The lack of protection in the Bill to safeguard legal privilege has been the subject of much controversy. It is proposed that a code of practice should outline the particular considerations which should be applied to data relating to a member of a profession which would “regularly hold legally privileged or relevant confidential information, such as medical professionals, those in the legal profession or MPs.” In oral evidence to the Committee, the Home Secretary was challenged about the limited protection for legal privilege in the Bill. She was also asked why there is no provision in the Bill itself relating to legal privilege and why any protection should be relegated to a code of practice, which as yet is unpublished. The Home Secretary claimed that “the significance of the relationship between an individual and lawyers in discussing matters is always recognised” but that, in some circumstances, for example where a legally qualified individual was behaving improperly, it would be necessary to intercept prima facie privileged material. It seems that, in the Home Secretary’s view, the exercise of the powers under the Bill should be available in all circumstances, when “dealing with crime and with terrorists who would seek to do us harm”. There is likely to be significant debate about this issue when the Bill is put before Parliament for consideration.

Conclusion

Opinions divide sharply on the necessity for a bill which includes such broad and sweeping powers. However, detractors and supporters alike agree that putting those powers on an explicit and formal statutory footing will at least allow for an informed public debate to take place, and provide an opportunity for Parliament properly to challenge the extent to which the State can invade the privacy of their constituents. Only France and Sweden have put such mass surveillance powers in statute. There is an inherent tension between granting adequate powers of interception to State agencies, in order that they can effectively investigate, forestall and prosecute terrorism and cyber crimes, and the requirement to protect the right to privacy under Article 17 of the International Covenant on Civil and Political Rights, and Article 8 of the European Convention on Human Rights. It is not yet certain whether the Bill strikes the right balance between the need to protect the collective online privacy rights of the entire digital community and the imperative to protect national security and prevent serious and organised crime.

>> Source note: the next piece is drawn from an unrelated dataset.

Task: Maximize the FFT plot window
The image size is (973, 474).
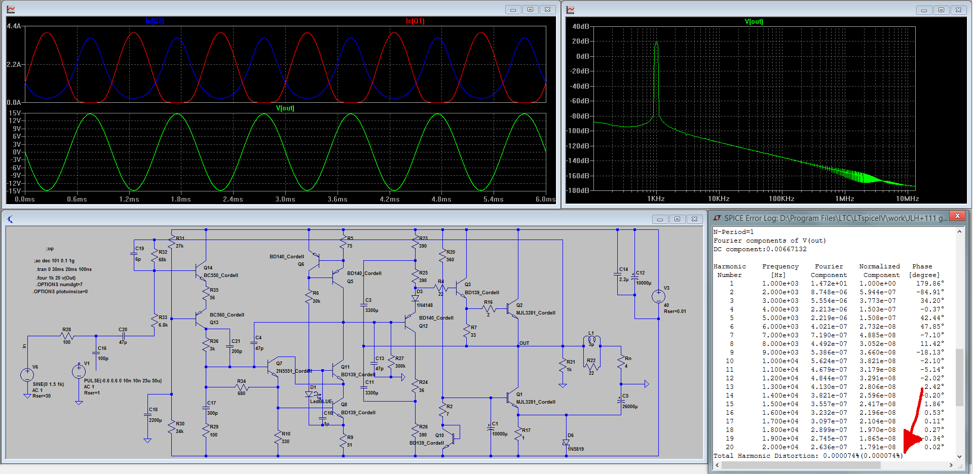Action: coord(941,10)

The debates in Parliament are likely to revolve around the extent of judicial oversight which the Bill provides for in granting interception and acquisition warrants, which is currently provided for by way of an Independent Commissioner and a number of specially appointed Judicial Commissioners, and whether the powers are proportionate. Parliament is likely to pay close attention to the public anxiety over the provision for the Secretary of State to require CSPs to retain browsing data for a year. Recent events such as the cyber attack on TalkTalk will be exploited by the Bill’s critics to argue that it should be watered down, or torpedoed. The debates are likely to be prolonged, with a predicted coming into force date for the Bill of late this year. The proposed Codes of Practice to accompany the Bill are awaited with interest as the intention behind the legislation and guidance on interpretation of the Bill will be critical to ensuring a robust and meaningful interrogation of its provisions. What now?

Companies should begin to assess whether they are equipped to implement the requirements of any warrant issued under the Bill, and to examine what measures they have in place to facilitate and secure data. The Committee published its report on 11 February 2016. We will issue further updates on any major developments following the publication of the report and the Government’s response.